→ **Data for this exercise**
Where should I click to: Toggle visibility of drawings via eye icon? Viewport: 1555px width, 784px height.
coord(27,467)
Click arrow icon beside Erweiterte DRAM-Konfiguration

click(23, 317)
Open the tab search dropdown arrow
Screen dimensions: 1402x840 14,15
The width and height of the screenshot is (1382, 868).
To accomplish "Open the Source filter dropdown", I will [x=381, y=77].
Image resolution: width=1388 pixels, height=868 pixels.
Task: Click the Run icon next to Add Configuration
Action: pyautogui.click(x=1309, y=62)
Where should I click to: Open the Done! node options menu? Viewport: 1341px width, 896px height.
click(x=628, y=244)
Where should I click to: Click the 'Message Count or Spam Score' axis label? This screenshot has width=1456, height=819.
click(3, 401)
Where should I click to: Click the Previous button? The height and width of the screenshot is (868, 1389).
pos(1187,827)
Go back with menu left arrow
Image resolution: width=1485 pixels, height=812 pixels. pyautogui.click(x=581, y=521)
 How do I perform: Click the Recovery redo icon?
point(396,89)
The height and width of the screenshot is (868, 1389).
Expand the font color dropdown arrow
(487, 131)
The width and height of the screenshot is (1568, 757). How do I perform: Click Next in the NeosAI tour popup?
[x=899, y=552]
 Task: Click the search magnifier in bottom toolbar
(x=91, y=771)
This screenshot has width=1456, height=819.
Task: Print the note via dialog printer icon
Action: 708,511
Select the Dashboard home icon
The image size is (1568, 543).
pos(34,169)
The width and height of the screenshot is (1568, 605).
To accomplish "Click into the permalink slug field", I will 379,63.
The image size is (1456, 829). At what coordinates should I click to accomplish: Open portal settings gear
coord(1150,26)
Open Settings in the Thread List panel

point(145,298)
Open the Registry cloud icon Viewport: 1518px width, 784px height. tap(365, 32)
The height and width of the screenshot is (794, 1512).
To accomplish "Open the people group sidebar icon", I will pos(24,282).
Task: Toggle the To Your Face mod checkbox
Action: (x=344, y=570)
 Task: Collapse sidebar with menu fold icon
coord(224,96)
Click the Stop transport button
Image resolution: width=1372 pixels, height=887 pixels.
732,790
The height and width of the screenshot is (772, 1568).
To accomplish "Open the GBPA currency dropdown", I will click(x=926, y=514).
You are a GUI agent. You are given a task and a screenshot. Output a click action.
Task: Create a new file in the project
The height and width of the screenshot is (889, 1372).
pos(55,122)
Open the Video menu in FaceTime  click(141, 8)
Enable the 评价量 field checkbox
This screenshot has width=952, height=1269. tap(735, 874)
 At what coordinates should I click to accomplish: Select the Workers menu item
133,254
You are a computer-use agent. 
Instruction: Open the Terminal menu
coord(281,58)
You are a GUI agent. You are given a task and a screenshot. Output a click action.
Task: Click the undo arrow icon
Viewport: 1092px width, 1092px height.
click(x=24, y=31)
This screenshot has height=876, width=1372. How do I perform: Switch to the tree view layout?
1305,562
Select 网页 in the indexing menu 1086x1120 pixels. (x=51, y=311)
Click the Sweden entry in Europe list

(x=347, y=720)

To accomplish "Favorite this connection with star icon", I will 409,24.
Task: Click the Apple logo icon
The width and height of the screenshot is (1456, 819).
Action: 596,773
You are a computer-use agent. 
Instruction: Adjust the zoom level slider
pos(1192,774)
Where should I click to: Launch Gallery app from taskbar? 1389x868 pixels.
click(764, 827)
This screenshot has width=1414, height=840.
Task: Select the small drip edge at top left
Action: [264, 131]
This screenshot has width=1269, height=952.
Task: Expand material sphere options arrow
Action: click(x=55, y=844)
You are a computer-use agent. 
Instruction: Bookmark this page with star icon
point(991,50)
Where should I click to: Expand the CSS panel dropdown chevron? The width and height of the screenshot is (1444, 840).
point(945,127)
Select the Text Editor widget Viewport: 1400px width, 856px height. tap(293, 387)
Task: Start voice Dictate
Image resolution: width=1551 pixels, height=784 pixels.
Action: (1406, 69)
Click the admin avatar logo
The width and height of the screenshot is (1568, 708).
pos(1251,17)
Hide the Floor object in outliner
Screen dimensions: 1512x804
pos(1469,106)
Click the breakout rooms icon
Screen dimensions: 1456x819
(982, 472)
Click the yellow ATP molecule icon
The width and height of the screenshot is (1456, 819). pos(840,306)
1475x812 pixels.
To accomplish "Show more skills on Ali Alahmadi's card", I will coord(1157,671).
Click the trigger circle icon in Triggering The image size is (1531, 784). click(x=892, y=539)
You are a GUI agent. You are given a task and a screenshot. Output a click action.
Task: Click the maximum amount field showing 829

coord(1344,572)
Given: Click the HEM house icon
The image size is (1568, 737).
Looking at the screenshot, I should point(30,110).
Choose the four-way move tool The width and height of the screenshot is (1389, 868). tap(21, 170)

→ **Goal of the exercise**
What you should do is return the records above exactly, leaving nothing out.

→ **Finished task**
Where should I click to: Toggle visibility of drawings via eye icon? Viewport: 1555px width, 784px height.
coord(27,467)
Click arrow icon beside Erweiterte DRAM-Konfiguration

click(23, 317)
Open the tab search dropdown arrow
Screen dimensions: 1402x840 14,15
The width and height of the screenshot is (1382, 868).
To accomplish "Open the Source filter dropdown", I will [x=381, y=77].
Image resolution: width=1388 pixels, height=868 pixels.
Task: Click the Run icon next to Add Configuration
Action: pyautogui.click(x=1309, y=62)
Where should I click to: Open the Done! node options menu? Viewport: 1341px width, 896px height.
click(x=628, y=244)
Where should I click to: Click the 'Message Count or Spam Score' axis label? This screenshot has width=1456, height=819.
click(3, 401)
Where should I click to: Click the Previous button? The height and width of the screenshot is (868, 1389).
pos(1187,827)
Go back with menu left arrow
Image resolution: width=1485 pixels, height=812 pixels. pyautogui.click(x=581, y=521)
 How do I perform: Click the Recovery redo icon?
point(396,89)
The height and width of the screenshot is (868, 1389).
Expand the font color dropdown arrow
(487, 131)
The width and height of the screenshot is (1568, 757). How do I perform: Click Next in the NeosAI tour popup?
[x=899, y=552]
 Task: Click the search magnifier in bottom toolbar
(x=91, y=771)
This screenshot has width=1456, height=819.
Task: Print the note via dialog printer icon
Action: 708,511
Select the Dashboard home icon
The image size is (1568, 543).
pos(34,169)
The width and height of the screenshot is (1568, 605).
To accomplish "Click into the permalink slug field", I will 379,63.
The image size is (1456, 829). At what coordinates should I click to accomplish: Open portal settings gear
coord(1150,26)
Open Settings in the Thread List panel

point(145,298)
Open the Registry cloud icon Viewport: 1518px width, 784px height. tap(365, 32)
The height and width of the screenshot is (794, 1512).
To accomplish "Open the people group sidebar icon", I will pos(24,282).
Task: Toggle the To Your Face mod checkbox
Action: (x=344, y=570)
 Task: Collapse sidebar with menu fold icon
coord(224,96)
Click the Stop transport button
Image resolution: width=1372 pixels, height=887 pixels.
732,790
The height and width of the screenshot is (772, 1568).
To accomplish "Open the GBPA currency dropdown", I will click(x=926, y=514).
You are a GUI agent. You are given a task and a screenshot. Output a click action.
Task: Create a new file in the project
The height and width of the screenshot is (889, 1372).
pos(55,122)
Open the Video menu in FaceTime  click(141, 8)
Enable the 评价量 field checkbox
This screenshot has width=952, height=1269. tap(735, 874)
 At what coordinates should I click to accomplish: Select the Workers menu item
133,254
You are a computer-use agent. 
Instruction: Open the Terminal menu
coord(281,58)
You are a GUI agent. You are given a task and a screenshot. Output a click action.
Task: Click the undo arrow icon
Viewport: 1092px width, 1092px height.
click(x=24, y=31)
This screenshot has height=876, width=1372. How do I perform: Switch to the tree view layout?
1305,562
Select 网页 in the indexing menu 1086x1120 pixels. (x=51, y=311)
Click the Sweden entry in Europe list

(x=347, y=720)

To accomplish "Favorite this connection with star icon", I will 409,24.
Task: Click the Apple logo icon
The width and height of the screenshot is (1456, 819).
Action: 596,773
You are a computer-use agent. 
Instruction: Adjust the zoom level slider
pos(1192,774)
Where should I click to: Launch Gallery app from taskbar? 1389x868 pixels.
click(764, 827)
This screenshot has width=1414, height=840.
Task: Select the small drip edge at top left
Action: [264, 131]
This screenshot has width=1269, height=952.
Task: Expand material sphere options arrow
Action: click(x=55, y=844)
You are a computer-use agent. 
Instruction: Bookmark this page with star icon
point(991,50)
Where should I click to: Expand the CSS panel dropdown chevron? The width and height of the screenshot is (1444, 840).
point(945,127)
Select the Text Editor widget Viewport: 1400px width, 856px height. tap(293, 387)
Task: Start voice Dictate
Image resolution: width=1551 pixels, height=784 pixels.
Action: (1406, 69)
Click the admin avatar logo
The width and height of the screenshot is (1568, 708).
pos(1251,17)
Hide the Floor object in outliner
Screen dimensions: 1512x804
pos(1469,106)
Click the breakout rooms icon
Screen dimensions: 1456x819
(982, 472)
Click the yellow ATP molecule icon
The width and height of the screenshot is (1456, 819). pos(840,306)
1475x812 pixels.
To accomplish "Show more skills on Ali Alahmadi's card", I will coord(1157,671).
Click the trigger circle icon in Triggering The image size is (1531, 784). click(x=892, y=539)
You are a GUI agent. You are given a task and a screenshot. Output a click action.
Task: Click the maximum amount field showing 829

coord(1344,572)
Given: Click the HEM house icon
The image size is (1568, 737).
Looking at the screenshot, I should point(30,110).
Choose the four-way move tool The width and height of the screenshot is (1389, 868). tap(21, 170)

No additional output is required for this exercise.